Text-KnuthPlass

'Text::KnuthPlass' is a Perl and XS (C) implementation of the well-known TeX paragraph-shaping (a.k.a. line-breaking) algorithm, as created by Donald E. Knuth and Michael F. Plass in 1981.

Given a long string containing the text of a paragraph, this module decides where to split a line (possibly hyphenating a word in the process), while attempting to:

What it doesn't do:

The Knuth-Plass algorithm does this by defining "boxes", "glue", and "penalties" for the paragraph text, and fiddling with line break points to minimize the overall sum of penalties. This can result in the "breaking" of one or more of the listed rules, if it results in an overall better score ("better looking" layout).
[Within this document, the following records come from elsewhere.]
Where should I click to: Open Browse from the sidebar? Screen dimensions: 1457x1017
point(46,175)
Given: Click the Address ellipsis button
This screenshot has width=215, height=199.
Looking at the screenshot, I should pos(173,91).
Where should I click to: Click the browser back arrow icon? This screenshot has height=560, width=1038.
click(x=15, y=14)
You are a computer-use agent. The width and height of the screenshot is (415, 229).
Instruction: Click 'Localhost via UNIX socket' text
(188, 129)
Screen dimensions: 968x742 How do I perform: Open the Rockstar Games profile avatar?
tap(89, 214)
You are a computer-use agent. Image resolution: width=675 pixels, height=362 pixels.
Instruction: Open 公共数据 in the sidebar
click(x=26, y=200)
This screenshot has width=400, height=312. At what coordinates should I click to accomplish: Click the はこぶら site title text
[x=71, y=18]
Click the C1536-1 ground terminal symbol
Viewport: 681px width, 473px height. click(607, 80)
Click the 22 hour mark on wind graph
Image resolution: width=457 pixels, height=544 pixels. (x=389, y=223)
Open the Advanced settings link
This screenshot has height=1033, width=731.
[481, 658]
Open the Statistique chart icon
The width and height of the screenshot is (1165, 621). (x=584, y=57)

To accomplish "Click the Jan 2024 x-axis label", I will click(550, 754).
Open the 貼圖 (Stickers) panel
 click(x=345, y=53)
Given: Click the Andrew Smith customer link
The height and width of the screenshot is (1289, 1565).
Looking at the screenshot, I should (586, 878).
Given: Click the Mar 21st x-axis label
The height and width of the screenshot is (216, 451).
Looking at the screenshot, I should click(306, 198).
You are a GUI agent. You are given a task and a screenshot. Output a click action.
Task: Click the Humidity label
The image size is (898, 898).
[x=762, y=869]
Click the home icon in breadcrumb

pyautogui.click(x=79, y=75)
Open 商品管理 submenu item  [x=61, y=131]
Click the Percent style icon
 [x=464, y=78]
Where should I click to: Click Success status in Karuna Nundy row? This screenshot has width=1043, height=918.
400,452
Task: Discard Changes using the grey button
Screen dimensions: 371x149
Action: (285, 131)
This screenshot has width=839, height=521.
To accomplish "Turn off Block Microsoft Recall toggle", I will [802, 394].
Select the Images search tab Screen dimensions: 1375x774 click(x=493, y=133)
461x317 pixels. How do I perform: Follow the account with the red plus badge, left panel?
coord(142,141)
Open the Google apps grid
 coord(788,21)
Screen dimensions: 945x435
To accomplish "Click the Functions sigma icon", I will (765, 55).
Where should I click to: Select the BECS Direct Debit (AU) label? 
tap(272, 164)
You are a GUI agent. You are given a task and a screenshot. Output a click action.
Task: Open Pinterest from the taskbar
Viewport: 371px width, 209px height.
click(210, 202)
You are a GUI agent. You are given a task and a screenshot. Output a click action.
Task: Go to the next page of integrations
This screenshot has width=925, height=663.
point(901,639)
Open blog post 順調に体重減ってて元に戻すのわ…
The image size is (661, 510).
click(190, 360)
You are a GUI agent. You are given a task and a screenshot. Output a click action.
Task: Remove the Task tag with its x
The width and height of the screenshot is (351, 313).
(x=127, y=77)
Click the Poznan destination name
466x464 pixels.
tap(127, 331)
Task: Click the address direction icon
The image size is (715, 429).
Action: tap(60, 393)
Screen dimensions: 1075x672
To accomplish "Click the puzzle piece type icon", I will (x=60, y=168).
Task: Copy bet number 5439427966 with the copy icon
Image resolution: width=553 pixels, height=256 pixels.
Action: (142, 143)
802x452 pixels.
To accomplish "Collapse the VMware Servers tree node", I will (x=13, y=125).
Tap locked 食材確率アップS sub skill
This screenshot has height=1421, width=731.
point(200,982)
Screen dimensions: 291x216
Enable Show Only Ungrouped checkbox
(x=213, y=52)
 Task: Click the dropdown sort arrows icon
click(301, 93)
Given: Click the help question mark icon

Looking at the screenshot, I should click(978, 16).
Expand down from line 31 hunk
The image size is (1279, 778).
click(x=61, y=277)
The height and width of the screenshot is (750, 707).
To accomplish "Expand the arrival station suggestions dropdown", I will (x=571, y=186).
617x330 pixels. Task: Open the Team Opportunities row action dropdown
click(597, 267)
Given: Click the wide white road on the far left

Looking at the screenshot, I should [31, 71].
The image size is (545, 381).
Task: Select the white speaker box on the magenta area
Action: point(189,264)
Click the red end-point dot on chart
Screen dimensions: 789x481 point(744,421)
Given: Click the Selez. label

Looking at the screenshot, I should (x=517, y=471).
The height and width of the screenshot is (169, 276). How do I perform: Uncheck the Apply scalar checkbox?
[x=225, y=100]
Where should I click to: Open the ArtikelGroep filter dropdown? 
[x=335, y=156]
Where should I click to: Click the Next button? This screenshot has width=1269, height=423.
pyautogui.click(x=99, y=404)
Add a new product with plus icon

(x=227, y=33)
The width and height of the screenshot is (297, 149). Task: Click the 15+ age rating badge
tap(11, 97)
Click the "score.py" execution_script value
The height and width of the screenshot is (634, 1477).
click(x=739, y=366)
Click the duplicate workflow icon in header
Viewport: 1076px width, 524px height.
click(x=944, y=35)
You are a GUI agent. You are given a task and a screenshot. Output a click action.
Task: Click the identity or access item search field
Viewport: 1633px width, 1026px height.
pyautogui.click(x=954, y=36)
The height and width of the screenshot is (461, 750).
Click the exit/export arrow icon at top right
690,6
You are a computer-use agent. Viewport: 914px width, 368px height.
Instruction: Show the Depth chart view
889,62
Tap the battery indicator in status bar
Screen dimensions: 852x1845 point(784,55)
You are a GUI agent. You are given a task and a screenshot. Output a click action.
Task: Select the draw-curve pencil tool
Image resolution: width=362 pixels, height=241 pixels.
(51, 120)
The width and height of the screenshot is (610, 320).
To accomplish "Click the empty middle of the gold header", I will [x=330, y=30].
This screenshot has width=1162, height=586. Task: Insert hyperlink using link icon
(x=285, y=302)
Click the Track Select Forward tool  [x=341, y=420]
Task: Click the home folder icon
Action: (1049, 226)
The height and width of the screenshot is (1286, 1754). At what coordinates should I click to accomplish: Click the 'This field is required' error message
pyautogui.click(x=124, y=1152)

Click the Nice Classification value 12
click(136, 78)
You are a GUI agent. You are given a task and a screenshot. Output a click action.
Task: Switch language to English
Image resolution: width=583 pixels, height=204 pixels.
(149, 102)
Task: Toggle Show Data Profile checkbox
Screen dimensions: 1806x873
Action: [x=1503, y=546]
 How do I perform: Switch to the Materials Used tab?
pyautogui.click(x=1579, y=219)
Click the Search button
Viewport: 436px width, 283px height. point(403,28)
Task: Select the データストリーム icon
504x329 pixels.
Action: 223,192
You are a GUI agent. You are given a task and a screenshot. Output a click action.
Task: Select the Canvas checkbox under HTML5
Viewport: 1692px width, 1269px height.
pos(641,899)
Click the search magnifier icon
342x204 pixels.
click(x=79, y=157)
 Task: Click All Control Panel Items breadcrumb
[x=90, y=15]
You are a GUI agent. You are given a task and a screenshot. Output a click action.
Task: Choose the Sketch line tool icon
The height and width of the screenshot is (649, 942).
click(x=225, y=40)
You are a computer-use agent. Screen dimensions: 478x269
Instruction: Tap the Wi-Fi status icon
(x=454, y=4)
Text::KnuthPlass handles word widths by either character count, or a user- supplied width function (such as based on the current font and font size). It can also handle varying-length lines, if your column is not a perfect rectangle.

Installation

perl Makefile.PL
gmake
gmake test
gmake install

Documentation

After installation, documentation can be found via

perldoc Text::KnuthPlass

or

pod2html lib/Text/KnuthPlass.pm > KnuthPlass.html

Support

Bug tracking is via

"https://github.com/PhilterPaper/Text-KnuthPlass/issues?q=is%3Aissue+sort%3Aupdated-desc+is%3Aopen"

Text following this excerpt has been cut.